Amazon Glacier: a new name in data 'cold storage'
Amazon Web Services on Tuesday announced Glacier, a new cloud storage service specifically aimed at data archival, backups, and other long-term storage projects where data is accessed only infrequently.
Even though the cost of on-premise backup solutions continues to drop, Amazon seeks to cut as much of the cost as possible with its cloud-based solution. For example, the service can cost as little as one cent per gigabyte per month, with upload and retrieval requests costing five cents per thousand requests, and outbound data transfer (i.e. moving data from one AWS region to another) costing 12 cents per gigabyte if under 10 TB per month. Per gigabyte rates decrease as the amount of transferred data increases. These rate tiers count aggregate usage across Amazon Glacier, Amazon EC2, Amazon S3, Amazon RDS, Amazon SimpleDB, Amazon SQS, Amazon SNS, Amazon DynamoDB, AWS Storage Gateway, and Amazon VPC.
Amazon is clear that Glacier is not a disaster recovery solution, but instead a records and content management solution. As such, the examples Amazon provided of ideal Glacier usage cases did not include mission critical backups; instead, they included: digital media archives (i.e. audio masters), financial and healthcare records, raw genomic sequence data, long-term database backups, and data that must be retained for regulatory compliance.
In other words, Glacier is a service for data that is mandatory to have available somewhere, and Amazon is pitching it as a cheaper alternative to tape backup like HP's Ultrium family of tape drives which generally hover around three to four cents per GB; IBM's TS Tape Storage systems or Oracle's StorageTek family of products.

GIVEN DATA —

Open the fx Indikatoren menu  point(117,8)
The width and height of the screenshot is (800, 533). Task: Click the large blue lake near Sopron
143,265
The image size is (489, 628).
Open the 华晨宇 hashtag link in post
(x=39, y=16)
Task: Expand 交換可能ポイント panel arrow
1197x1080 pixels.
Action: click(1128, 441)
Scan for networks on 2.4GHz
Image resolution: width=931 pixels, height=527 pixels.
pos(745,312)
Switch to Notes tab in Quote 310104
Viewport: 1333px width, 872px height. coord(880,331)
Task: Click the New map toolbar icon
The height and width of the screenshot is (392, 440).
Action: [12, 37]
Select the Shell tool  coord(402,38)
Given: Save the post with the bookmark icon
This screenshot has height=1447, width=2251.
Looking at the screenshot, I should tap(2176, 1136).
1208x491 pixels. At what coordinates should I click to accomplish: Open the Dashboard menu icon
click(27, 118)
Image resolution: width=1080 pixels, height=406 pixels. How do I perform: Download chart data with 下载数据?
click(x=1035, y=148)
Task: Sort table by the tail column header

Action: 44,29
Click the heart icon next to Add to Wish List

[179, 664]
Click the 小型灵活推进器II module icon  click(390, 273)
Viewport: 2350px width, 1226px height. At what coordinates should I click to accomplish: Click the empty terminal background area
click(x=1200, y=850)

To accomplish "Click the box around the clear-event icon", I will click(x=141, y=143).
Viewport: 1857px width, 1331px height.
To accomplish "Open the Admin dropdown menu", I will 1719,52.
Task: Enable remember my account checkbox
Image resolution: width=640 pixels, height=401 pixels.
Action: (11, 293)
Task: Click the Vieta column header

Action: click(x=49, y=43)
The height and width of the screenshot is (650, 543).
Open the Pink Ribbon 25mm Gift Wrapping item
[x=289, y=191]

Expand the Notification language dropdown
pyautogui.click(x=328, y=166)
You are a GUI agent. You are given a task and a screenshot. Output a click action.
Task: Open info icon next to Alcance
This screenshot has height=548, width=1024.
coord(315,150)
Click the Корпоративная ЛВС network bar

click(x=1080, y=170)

STUDY QUESTIONS —
[a] Retype the Glacier article word for word, beginning at the words "Amazon is clear" and stopping after "family of products.".
[b] Answer these questions from the Glacier article.
(i) What is the lowest monthly storage cost per gigabyte the service can have?
(ii) What kind of solution does Amazon say Glacier is not?
(iii) What is the name of HP's family of tape drives mentioned as an alternative?
[c] Say whether each statement agrees with the Glacier article. Answer yes or no and quote the words that decide it.
(i) Glacier is aimed at data that is accessed often.
(ii) Outbound data transfer costs 12 cents per gigabyte when it is under 10 TB per month.
(iii) Mission critical backups were among Amazon's examples of ideal Glacier uses.

SOLUTIONS FOR EACH TASK —
[a]
Amazon is clear that Glacier is not a disaster recovery solution, but instead a records and content management solution. As such, the examples Amazon provided of ideal Glacier usage cases did not include mission critical backups; instead, they included: digital media archives (i.e. audio masters), financial and healthcare records, raw genomic sequence data, long-term database backups, and data that must be retained for regulatory compliance.
In other words, Glacier is a service for data that is mandatory to have available somewhere, and Amazon is pitching it as a cheaper alternative to tape backup like HP's Ultrium family of tape drives which generally hover around three to four cents per GB; IBM's TS Tape Storage systems or Oracle's StorageTek family of products.

[b]
(i) As little as one cent per gigabyte per month.
(ii) A disaster recovery solution.
(iii) Ultrium.

[c]
(i) No: "where data is accessed only infrequently"
(ii) Yes: "costing 12 cents per gigabyte if under 10 TB per month"
(iii) No: "did not include mission critical backups"